Men between the ages of 50 and 69 should discuss the limited benefits and substantial harms of the prostate-specific antigen (PSA) test with their doctor before undergoing screening for prostate cancer, according to new recommendations issued today by the American College of Physicians (ACP).
"Screening for Prostate Cancer: A Guidance Statement from the American College of Physicians" appears in the April 9 issue of Annals of Internal Medicine, published by ACP.
"Before PSA testing, doctors and patients should discuss the potential benefits and harms of screening and the patient's individual risk of prostate cancer, general health, and preferences for testing and evaluation," said David L. Bronson, MD, FACP, president, ACP. "Only men between the ages of 50 and 69 who express a clear preference for screening should have the PSA test. For most of these men, the harms will outweigh the benefits."
The guidance statement includes talking points for physicians to help them explain the benefits and harms of prostate cancer screening and treatment.

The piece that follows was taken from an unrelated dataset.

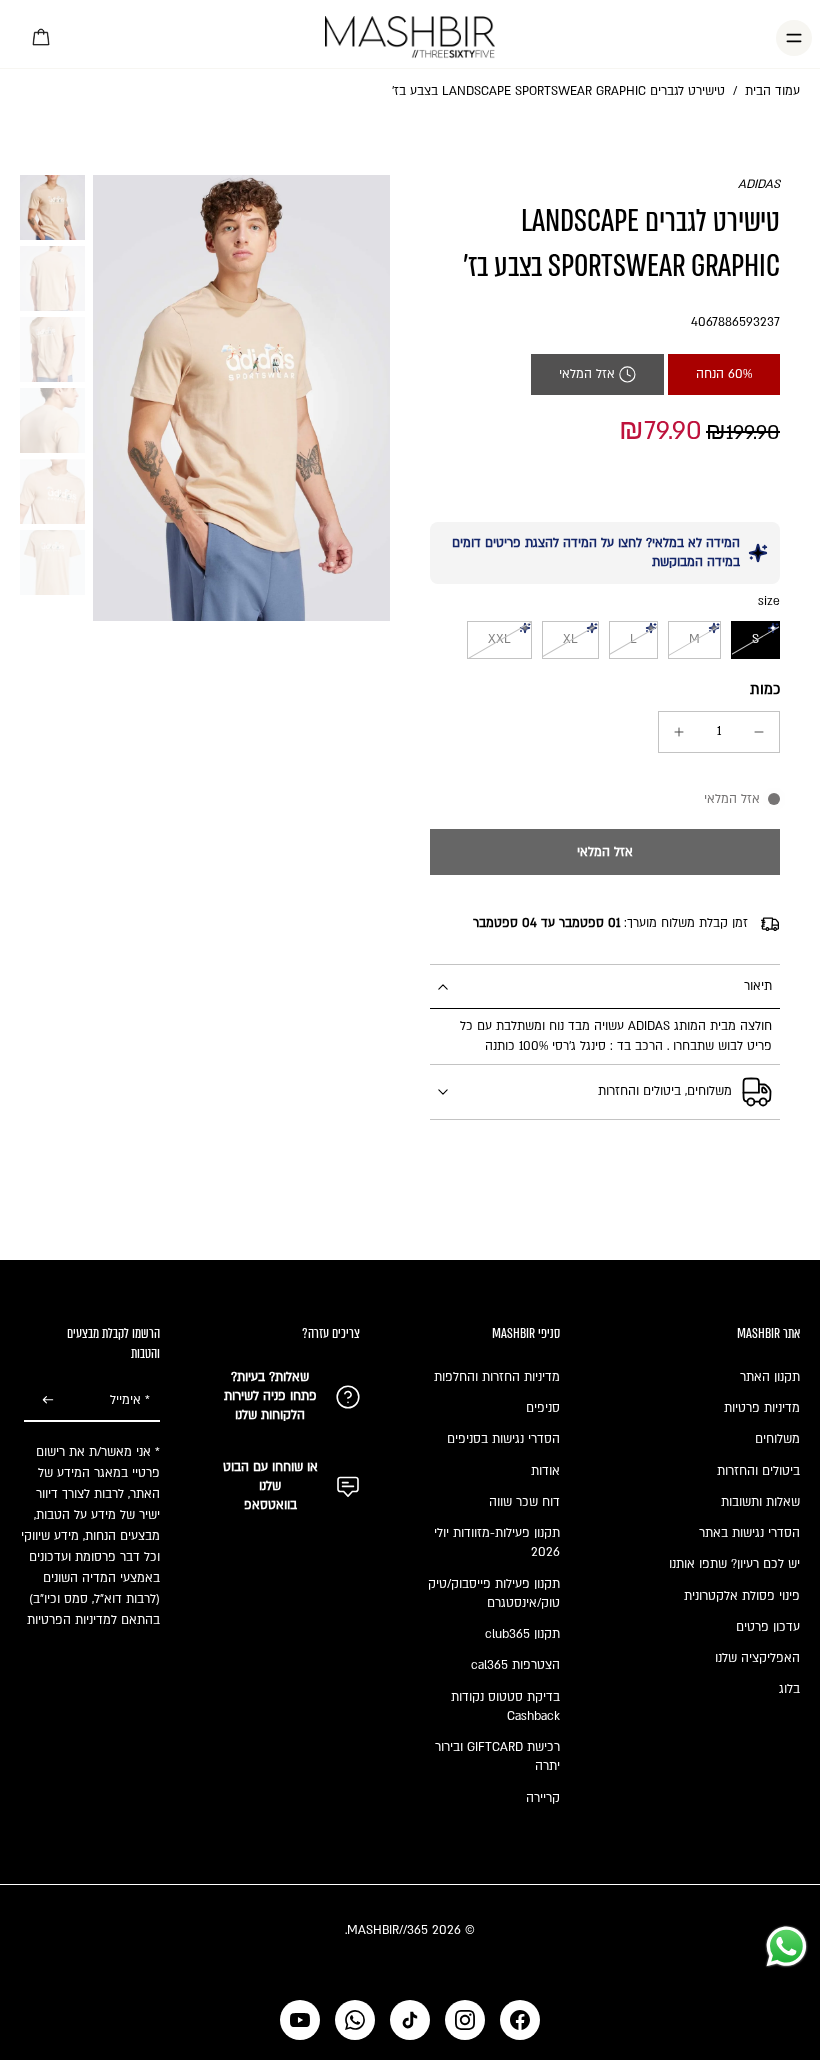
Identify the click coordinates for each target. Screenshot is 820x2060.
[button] (605, 852)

"A small number of prostate cancers are serious and can cause death," said Amir Qaseem, MD, PhD, MHA, FACP, Director, Clinical Policy, ACP. "However, the vast majority of prostate cancers are slow-growing and do not cause death. It is important to balance the small benefits from screening with harms such as the possibility of incontinence, erectile dysfunction, and other side effects that result from certain forms of aggressive treatment."
There are substantial harms associated with prostate cancer screening and treatment, including:
- Problems interpreting test results. The PSA test result may be high because of an enlarged prostate but not because of cancer. Or, it may be low even though cancer is present.
- If a prostate biopsy is needed, it is not free from risk. The biopsy involves multiple needles being inserted into the prostate under local anesthesia, and there is a small risk of infection or significant bleeding as well as risk of hospitalization.
- If cancer is diagnosed, it will often be treated with surgery or radiation, which carry risks, including a small risk of death with surgery, loss of sexual function (approximately 37 percent higher risk), and loss of control of urination (approximately 11 percent higher risk) compared to no surgery.
"Studies are ongoing, so we can expect to learn more about the benefits and harms of screening, and recommendations may change over time," said Dr. Bronson. "Men can also change their minds at any time by asking for screening that they have previously declined or discontinuing screening that they have previously requested."
ACP developed the guidance statement by assessing current prostate cancer screening guidelines developed by other organizations. ACP believes that it is more valuable to provide clinicians with a rigorous review of available guidelines rather than develop a new guideline on the same topic, when multiple guidelines are available on a topic, or when existing guidelines conflict.